Activity: In the essay on investor-funded work environments, whom does the quoted Andrew Wilkinson say you work for once you take venture money?

Selected excerpt:
I've had the pleasure and privilege of working in many different types of environments. From government organizations to my own bootstrapped startup, from funded companies to profitable businesses that took investment 10 years in. And I've worked on partnerships where one side was self reliant and the other had investors to answer to.
The difference in the environments is palpable.
How so? My experience has been that accountability to investors results in a less than ideal work environment and questionable decision making.
First, when you've taken investment, there is a need to hussle. To provide a return in a certain time frame. The effects of this pressure trickle down from leadership to the rest of the team.
And when your team consists of leaders of a certain personality type, the resulting culture can be toxic. We’re all familiar with the startup culture: long hours, perks used to cover up the lack of a healthy lifestyle, and growth for growth’s sake. That type of culture exists when the focus is on a fictional future … it’s almost a game for those who grew up playing with fake colored money.
Andrew Wilkinson put it well:
When you take venture money, you work for your investors, not yourself.
Unfortunately, the stakes are real for those who work for these companies.
The Motivation Behind Any Decision
While running my own self-funded company, we took part in a partnership with another company that had taken investment. The promotion we collaborated on turned out terribly, barely breaking even. And that happens … you roll with the punches.
But the reaction from my team was significantly different from the other team. We were disappointed, but they were fearful. This promotion was intended to bring some financial gain, gain that would reduce the pressure they were facing. When that didn’t happen, when we barely made up the costs we put into the promotion, my team chalked it up as a learning experience and their team was cursing and sweating.

Record set:
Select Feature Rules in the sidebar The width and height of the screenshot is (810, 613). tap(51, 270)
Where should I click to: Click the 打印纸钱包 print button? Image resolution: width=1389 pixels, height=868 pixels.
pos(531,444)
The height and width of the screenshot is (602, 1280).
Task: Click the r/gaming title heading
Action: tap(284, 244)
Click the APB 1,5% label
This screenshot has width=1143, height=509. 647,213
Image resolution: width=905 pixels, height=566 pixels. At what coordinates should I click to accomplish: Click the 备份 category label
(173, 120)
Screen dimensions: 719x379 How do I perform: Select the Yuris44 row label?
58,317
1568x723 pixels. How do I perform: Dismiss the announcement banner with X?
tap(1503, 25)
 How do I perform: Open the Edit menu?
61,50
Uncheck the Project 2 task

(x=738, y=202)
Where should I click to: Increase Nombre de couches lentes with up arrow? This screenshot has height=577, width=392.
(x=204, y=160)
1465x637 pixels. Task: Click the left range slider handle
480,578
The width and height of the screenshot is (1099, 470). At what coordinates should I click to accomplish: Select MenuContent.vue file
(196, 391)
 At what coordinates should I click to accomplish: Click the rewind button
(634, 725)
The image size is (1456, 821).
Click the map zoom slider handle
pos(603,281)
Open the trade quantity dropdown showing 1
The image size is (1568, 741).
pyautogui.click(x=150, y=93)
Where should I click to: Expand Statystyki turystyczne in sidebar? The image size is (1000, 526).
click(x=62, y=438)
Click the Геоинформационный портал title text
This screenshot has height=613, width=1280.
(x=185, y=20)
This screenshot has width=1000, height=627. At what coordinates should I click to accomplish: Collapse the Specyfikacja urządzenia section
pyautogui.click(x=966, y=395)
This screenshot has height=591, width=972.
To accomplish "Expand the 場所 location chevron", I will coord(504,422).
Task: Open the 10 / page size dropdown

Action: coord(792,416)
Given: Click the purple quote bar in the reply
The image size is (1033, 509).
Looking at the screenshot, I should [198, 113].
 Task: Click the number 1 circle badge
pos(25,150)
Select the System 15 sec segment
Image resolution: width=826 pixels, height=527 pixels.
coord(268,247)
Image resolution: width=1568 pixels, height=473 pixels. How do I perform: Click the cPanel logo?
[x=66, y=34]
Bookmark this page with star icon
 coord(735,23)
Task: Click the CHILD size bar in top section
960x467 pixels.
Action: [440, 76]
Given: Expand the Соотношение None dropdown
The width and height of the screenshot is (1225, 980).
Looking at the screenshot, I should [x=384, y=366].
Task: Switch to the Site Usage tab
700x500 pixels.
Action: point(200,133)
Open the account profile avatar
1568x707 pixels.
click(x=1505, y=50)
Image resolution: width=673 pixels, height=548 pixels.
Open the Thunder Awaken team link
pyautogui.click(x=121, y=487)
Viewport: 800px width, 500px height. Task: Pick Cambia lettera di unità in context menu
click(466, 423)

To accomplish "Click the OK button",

Finished task: Your investors, not yourself.